Work request
Please return each line of the listing exactly as given.

Exercise material
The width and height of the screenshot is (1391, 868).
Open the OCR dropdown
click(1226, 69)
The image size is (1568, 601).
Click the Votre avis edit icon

Expected answer
The width and height of the screenshot is (1391, 868).
Open the OCR dropdown
click(1226, 69)
The image size is (1568, 601).
Click the Votre avis edit icon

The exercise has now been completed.